That paper on the crystal is only 10 months old so not surprising it has not come up before. My brief survey suggests a good general annotation here might be "carbohydrate acetyltransferase" but that would need more work to provide more evidence to have the term added to the approved list. Since both domains in this protein appear to both be related to acetyltransferases of two different types I would think "acetyltransferase" is a good match from the options on the current approved terms list.
| posted 04 May, 2021 20:35
Hi Beckie-

The HHPred hits support your observations of an acetyltransferase domain linked via a series of transmembrane domains to the SGNH domains. I found an article (https://mbio.asm.org/content/11/4/e01364-20)"Acetylation of Surface Carbohydrates in Bacterial Pathogens Requires Coordinated Action of a Two-Domain Membrane-Bound Acyltransferase" describing AT3, and one class seems to fit what you described here: "Among bacterial AT3 carbohydrate acetyltransferases, there are two known domain architectures, proteins consisting of an AT3 domain only (AT3-only) and an N-terminal AT3 domain linked to an extracytoplasmic domain, commonly an SGNH domain (AT3-SGNH fused). The SGNH domain is fused through addition of an 11th TMH and linking region."
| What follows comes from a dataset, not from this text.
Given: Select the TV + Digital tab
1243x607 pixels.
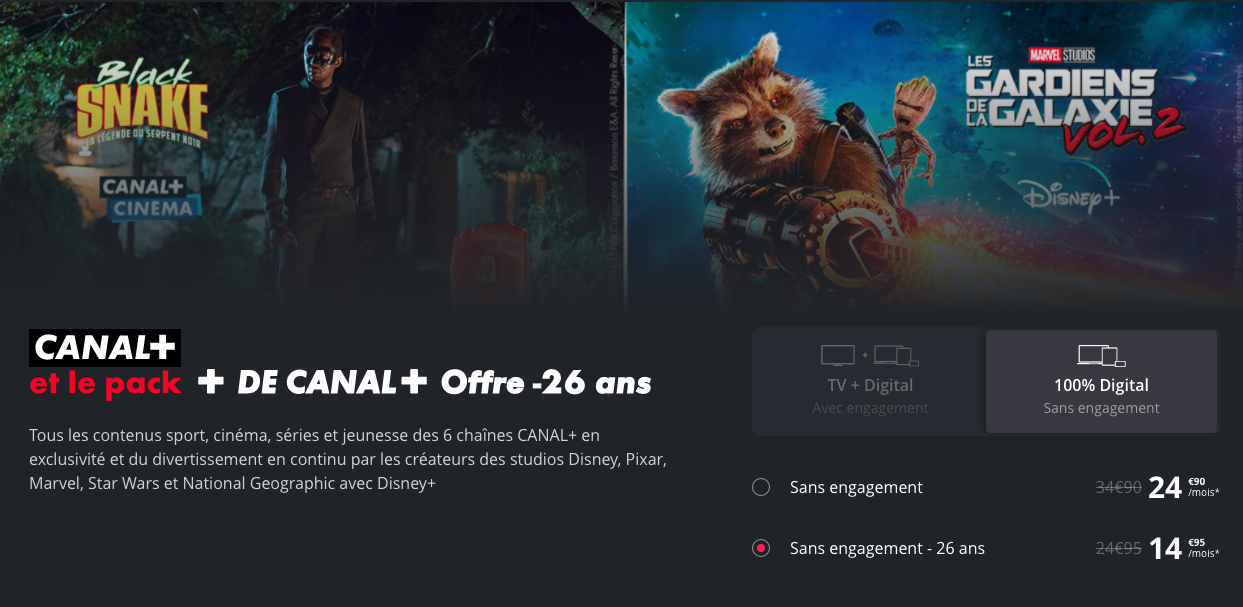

There is a conserved motif (GG-F/Y-XGV-D/P/V) found in a diverse set of these proteins from Gram pos and neg bacteria within the AT3 domain. I downloaded the same sequences that contained both domains from the paper and repeated their T-coffee alignment (attached. LonelyBoi does contain this motif, but the first letter is A not G. Otherwise it is identical to the rest of the group. Other conserved residues based on OafA (WP_000639473.1) are S112, N113, and Y122. LonelyBoi does contain these conserved residues based on the alignment to OafA.

In the SGNH domain, the following residues are conserved using OafA as the reference: G409, D 410, S411. LonelyBoi contains these residues in the same area in the alignment.

Essential catalytic residues experimentally determined in OatA (WP_000379821) G502, T503, and N504 (not conserved across the entire group of sequences) are found in LonelyBoi at the corresponding alignment area with the exception of LonelyBoi having S corresponding to the G502 residue. I used Figure S3 as a reference to map out how LonelyBoi compares to other sequences in terms of catalytic residues, and it appears that LonelyBoi has all of the highly conserved residues but not on the less conserved residues.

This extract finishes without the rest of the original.